There’s no glossing over the facts – most of us could do with brushing up on our painting skills.

So if you’ve already read up on how to paint a room, you’ll be able to find some additional hints and tips in this blog post.

Brush, roller, or pad?

A brush is ideal for covering small spaces and areas where accuracy is important, such as woodwork and edges. Synthetic-bristle brushes should be used with latex paints, while synthetic or natural-bristle brushes can be used with oil paints.
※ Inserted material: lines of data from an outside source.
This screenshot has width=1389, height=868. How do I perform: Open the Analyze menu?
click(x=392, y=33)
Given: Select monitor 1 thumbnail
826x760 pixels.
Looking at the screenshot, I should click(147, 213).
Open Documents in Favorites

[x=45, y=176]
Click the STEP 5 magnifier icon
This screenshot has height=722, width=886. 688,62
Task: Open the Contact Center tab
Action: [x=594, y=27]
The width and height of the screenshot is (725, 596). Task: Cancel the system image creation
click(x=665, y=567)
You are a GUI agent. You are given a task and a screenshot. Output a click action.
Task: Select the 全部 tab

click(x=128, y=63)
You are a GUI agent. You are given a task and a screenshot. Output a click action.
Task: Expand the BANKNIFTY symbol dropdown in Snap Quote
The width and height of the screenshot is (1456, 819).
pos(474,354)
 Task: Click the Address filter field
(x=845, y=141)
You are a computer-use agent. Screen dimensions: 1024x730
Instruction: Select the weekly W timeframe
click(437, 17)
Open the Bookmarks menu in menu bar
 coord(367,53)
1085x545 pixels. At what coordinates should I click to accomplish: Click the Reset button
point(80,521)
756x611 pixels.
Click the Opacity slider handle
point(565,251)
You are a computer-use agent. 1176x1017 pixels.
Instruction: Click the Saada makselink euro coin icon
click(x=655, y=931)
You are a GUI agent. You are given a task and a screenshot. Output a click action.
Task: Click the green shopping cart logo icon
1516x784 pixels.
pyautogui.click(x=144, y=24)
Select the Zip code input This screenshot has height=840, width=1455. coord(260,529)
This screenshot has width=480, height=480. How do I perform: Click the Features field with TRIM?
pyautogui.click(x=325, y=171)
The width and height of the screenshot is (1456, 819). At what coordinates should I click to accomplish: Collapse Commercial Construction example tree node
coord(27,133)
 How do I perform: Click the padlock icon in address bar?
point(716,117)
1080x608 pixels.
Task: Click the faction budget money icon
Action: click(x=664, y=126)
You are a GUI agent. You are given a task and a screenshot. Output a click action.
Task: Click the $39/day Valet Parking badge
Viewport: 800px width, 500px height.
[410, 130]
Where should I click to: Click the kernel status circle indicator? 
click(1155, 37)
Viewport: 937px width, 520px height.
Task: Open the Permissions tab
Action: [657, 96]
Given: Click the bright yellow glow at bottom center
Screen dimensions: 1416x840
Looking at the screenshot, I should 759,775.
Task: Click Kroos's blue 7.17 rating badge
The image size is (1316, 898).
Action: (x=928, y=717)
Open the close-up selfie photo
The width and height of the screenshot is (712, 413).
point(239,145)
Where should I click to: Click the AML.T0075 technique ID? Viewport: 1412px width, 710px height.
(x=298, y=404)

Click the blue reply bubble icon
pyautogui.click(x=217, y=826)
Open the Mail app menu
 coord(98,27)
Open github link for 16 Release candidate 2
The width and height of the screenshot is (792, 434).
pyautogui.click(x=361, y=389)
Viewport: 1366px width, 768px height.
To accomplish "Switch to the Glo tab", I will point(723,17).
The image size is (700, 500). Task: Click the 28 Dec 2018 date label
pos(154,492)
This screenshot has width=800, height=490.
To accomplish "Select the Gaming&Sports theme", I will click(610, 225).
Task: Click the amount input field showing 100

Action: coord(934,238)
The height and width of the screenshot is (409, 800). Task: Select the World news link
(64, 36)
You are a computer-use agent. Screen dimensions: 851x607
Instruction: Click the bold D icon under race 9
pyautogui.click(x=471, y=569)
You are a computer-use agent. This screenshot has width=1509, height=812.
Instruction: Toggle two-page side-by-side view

Rollers are the most common tool for covering walls; pads provide a cleaner alternative – but need dipping in paint more often.

Always use a paint kettle

Lugging around a big tin of paint can get tiring, so the professionals always decant into a smaller and more portable pot called a ‘kettle’. If you decide to use one of these, then carefully line it with foil to make cleaning up a doddle.

Get an even finish

When you’re using a paint brush, dip a third of it in paint and then wipe the excess off before starting. This will help you to avoid overloading your brush and subsequently painting thick and thin patches on your walls.

Watch our video to find out how to avoid paint drips running down the side of your tin and making a mess.

Cutting in

Cutting in is the technique used to paint a corner, such as the line between the wall and ceiling. Keep the brush tight up to the edge and use long strokes to help maintain a smooth, clean line. Concentration is key.

Keep a rag nearby

Sounds like obvious advice, but it’s only when you have a spill that you’ll notice you haven’t got a rag handy to tidy up with.

To clean, or not to clean your brushes?

If you’re only taking a break for lunch, then there’s no point in fastidiously cleaning your brush. Instead, tightly wrap it in a plastic bag and seal it with tape. You can even do this at the end of the day, but store your equipment in the freezer because then the paint won’t dry.

Once the job is finished, you should do a thorough clean. Remove any excess paint from the brush by wiping it with a cloth, and then you should stir it in a jar filled with either white spirit (oil and gloss) or warm water with washing-liquid (emulsion), making sure to separate all the bristles. Repeat the steps three or four times and then give the brush a good rinse under a tap.